Staying Sexually Sober #1: Take Care of Your Body
In the immortal words of Reese Witherspoon in Legally Blonde:
“Exercise gives you endorphins. Endorphins make you happy. Happy people just don’t
shoot their husbandswatch gay porn.”
The more endorphins flooding your system from exercise, the less likely you will be to act out. Climb from your hole of apathy and do something.
Go for a run. Hit the gym. Kayak down a river. Do something physical, preferably outdoors, that suits you!
As for me, I do around 60 push-ups every morning and 60 crunches before bed. I walk to work and to the coffee shop. I run once or twice a week. Soon I hope to dive into a regular biking routine, too.
Indeed, exercise gives me endorphins and makes me happy, and I generally don’t want to watch pornography after getting all sweaty and then stepping out of the shower.
Eating well goes a long way, too. I’ve cut my fast food intake to one trip a week. And it’s usually Chick-fil-A, so I’m getting my extra Christian points there.
Oh, and while you’re at it, set a bedtime and stick to it. I used to think bedtimes were for babies, but then I realized sleep is, like, good for you.
I don’t feel as tempted sexually when my physical body feels nurtured.
Staying Sexually Sober #2: Take Care of Your Mind
You are what you eat. This is true of physical food, and it’s true of mental food, too. If you play violent video games all the time, violence is going to seem more natural to you. If you watch a lot of nudity, you’re gonna crave more of it — on screen and off.
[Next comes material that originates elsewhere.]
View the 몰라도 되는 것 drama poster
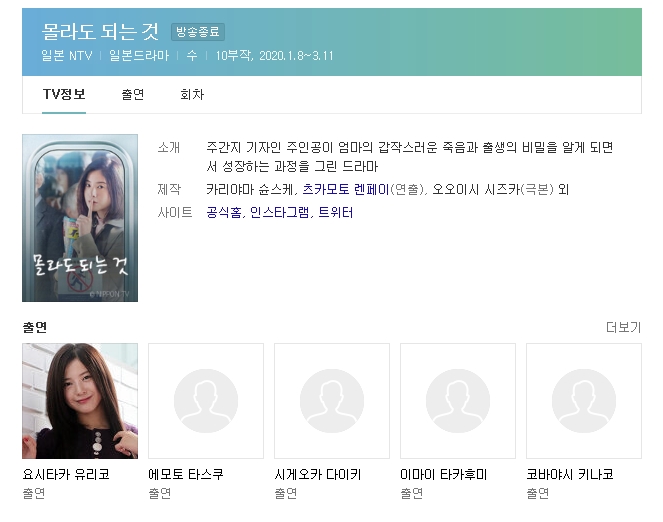663x522 pixels. [x=80, y=218]
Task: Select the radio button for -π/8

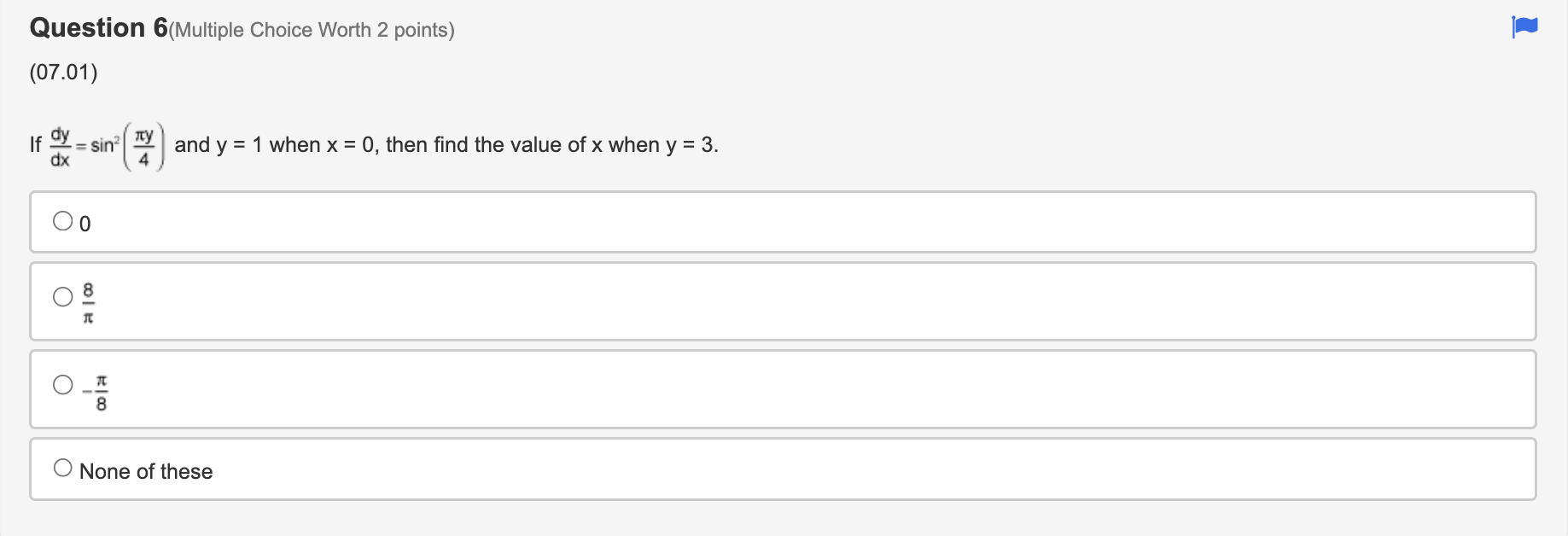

Fill the well with good water, and keep refilling it. It starts with Scripture, but it doesn’t stop there (sorry, Super Christians). Read books and blogs and articles that supply you with truth and inspire you.
Listen to podcasts. I listen to several ranging from Relevant Magazine to the Brant & Sherri Oddcast to BADCHRISTIAN to The Liturgists. Some are silly, some are serious, and all of them keep my brain gears turning rather than stalling.
I read at least 30 minutes before bed each night. I read mostly nonfiction these days, stuff about God or traveling or lifestories or personality models.
I don’t feel as tempted sexually when my mind doesn’t go hungry.
Staying Sexually Sober #3: Get (and Stay!) Inspired
I don’t know about you guys, but I get tempted and bothered when I’m not inspired. Whenever I start to feel sluggish and lazy and un-inspired, I change that. Pronto. I hop in my car and head for the hills — literally.
I go for a drive on the Blue Ridge Parkway and watch the sunset from 6,000 feet up. I hike a couple miles. I breathe fresh air from up high rather than the stale air down below.
I visibly see how small I am and how big this world is, and I’m reminded of how much bigger God is than any single struggle within any individual soul.
How silly am I to think this universe revolves around me and my temptations to check out the personal ads or fire up a web chat with some guy on the other side of the world. There is so much more than me, and there is so much more than the passing pleasure.
I don’t feel as tempted sexually when I remember my place in this world.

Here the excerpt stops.